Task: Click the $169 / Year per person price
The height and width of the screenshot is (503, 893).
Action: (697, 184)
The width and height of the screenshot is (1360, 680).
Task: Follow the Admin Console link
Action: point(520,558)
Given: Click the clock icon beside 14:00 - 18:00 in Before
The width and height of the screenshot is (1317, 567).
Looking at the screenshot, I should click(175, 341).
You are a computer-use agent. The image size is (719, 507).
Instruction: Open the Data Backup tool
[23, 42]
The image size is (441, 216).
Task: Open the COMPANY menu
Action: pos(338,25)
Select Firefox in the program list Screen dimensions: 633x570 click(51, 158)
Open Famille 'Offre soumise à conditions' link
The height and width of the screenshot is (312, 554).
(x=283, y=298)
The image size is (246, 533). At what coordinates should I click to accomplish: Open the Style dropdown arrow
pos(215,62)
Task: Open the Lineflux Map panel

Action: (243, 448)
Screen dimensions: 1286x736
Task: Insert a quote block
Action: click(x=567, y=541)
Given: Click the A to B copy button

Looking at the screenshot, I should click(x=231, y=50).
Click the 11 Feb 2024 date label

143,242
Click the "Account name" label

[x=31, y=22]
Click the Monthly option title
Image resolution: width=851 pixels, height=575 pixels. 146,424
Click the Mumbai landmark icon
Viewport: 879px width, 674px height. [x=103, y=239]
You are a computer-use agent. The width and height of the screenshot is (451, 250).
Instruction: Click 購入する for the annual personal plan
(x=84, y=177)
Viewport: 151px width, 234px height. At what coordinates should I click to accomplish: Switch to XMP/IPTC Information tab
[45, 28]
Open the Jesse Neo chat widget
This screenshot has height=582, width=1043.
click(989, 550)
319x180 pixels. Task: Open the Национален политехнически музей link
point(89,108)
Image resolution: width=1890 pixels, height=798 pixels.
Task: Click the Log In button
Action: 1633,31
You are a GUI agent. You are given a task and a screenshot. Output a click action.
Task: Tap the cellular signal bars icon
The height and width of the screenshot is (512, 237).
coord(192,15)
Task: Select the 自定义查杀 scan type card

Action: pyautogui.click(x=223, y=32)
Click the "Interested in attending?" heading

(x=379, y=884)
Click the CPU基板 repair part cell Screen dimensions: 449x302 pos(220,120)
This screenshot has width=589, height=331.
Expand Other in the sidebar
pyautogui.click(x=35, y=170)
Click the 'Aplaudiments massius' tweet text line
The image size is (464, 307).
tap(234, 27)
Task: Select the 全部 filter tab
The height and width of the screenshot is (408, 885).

++++++++++++++++++++

■ Requirement ■
Please write out exactly the line containing "Task: Select the 全部 filter tab" and every line after it through the end of the records, nothing more.

■ Your response ■
Task: Select the 全部 filter tab
The height and width of the screenshot is (408, 885).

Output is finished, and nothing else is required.